4 The following portion of the state’s closing argument is sufficient to make the point:
“* * * The police are there, asked Bob some questions, had some conversation. ‘I will talk about high school, football, fishing, but not that. Not it.’ He doesn’t want to talk. Penrose asks him lots of things that he answered. He appears in control. He asked Penrose things that Penrose answers and, in the back of the cop car, ‘Is that Cook or whatever his name is? Is he still a policeman? A black guy?’ ‘Yeah.’ ‘Oh, I used to play football with him in high school.’ ‘Oh, no kidding?’ Then the question about the wife. ‘I don’t want to answer that.’ Penrose splits. The black guy comes over. The window is down. He is shooting the breeze with Snider in the back of the car and Arends, Bruce Arends, the young guy, the uniformed officer — the youngest of the three officers from Iowa — is sitting in the front seat with Bishop. Small talk again. Same stuff. Football, high school, growing up in Iowa. Most of the things about growing up in Iowa were not how abused he was by his father. Then Arends says, ‘Are you having trouble with your wife?’ I mean Arends is not the investigator. He is a uniformed cop that has been brought along. ‘Okay. you sit here with the defendant,’ and he asks him, ‘Having trouble with your wife?’ and with not enough time to think he says, ‘Not anymore I am not,’ and Arends sees his face change immediately. He sees it go from complacency and self-satisfaction to concern. ‘Not anymore I am not,’ and he realizes what he said.”
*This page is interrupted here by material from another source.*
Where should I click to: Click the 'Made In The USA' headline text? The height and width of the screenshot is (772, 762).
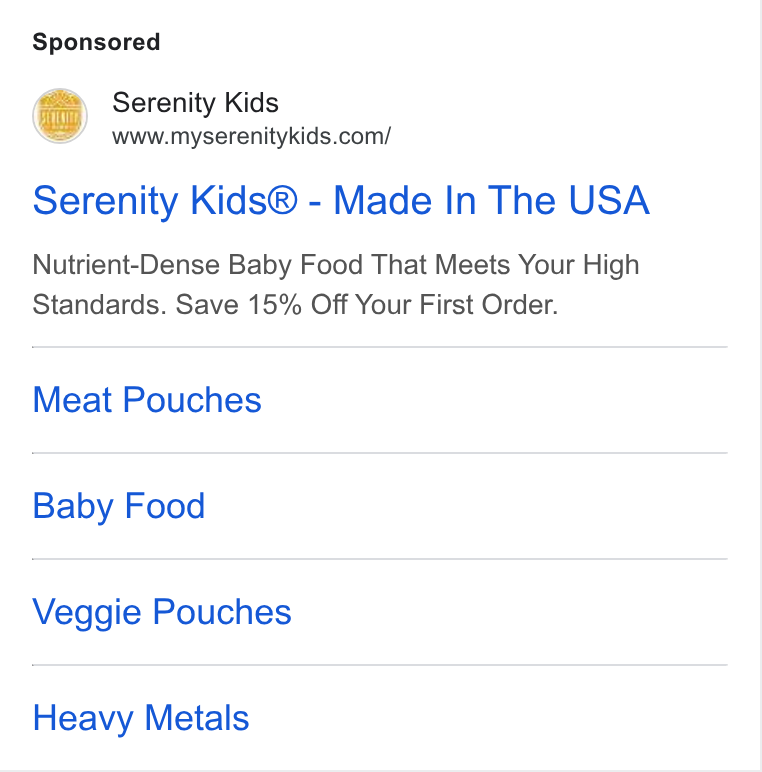(492, 200)
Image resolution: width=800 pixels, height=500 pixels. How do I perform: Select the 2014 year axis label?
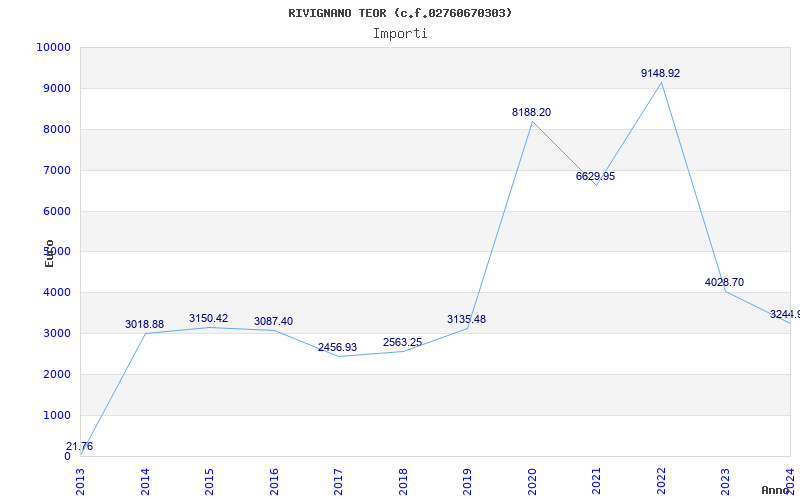145,480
5 ORS 161.085(7) and (9) provide:
“(7) ‘Intentionally’ or ‘with intent,’ when used with respect to a result or to conduct described by a statute defining an offense, means that a person acts with a conscious objective to cause the result or to engage in the conduct so described.
“(9) ‘Recklessly,’ when used with respect to a result or to a circumstance described by a statute defining an offense, means that a person is aware of and consciously disregards a substantial and unjustifiable risk that the result will occur or that the circumstance exists. The risk must be of such nature and degree that disregard thereof constitutes a gross deviation from the standard of care that a reasonable person would observe in the situation.”
6 The requested instruction was as follows:
“A person commits the crime of criminally negligent homicide when, with criminal negligence, he causes the death of another person.
“In order to establish criminally negligent homicide, the State must prove beyond a reasonable doubt each of the following:
“First, that the crime was committed in Tillamook County, Oregon.
“Second, that the crime was committed on or about the 6th day of April, 1978.
“Third, that the defendant caused the death of Marilyn Bishop by shooting said Marilyn Bishop with a firearm.
“Fourth, that the defendant was criminally negligent in causing the death of Marilyn Bishop.
“‘Criminal Negligence’ means that a person fails to be aware of a substantial and unjustifiable risk that certain results will occur or that certain circumstances exist. The risk must be of such a nature and degree that the failure to be aware of it constitutes a gross deviation from the standard of care that the reasonable person would observe in the situation.”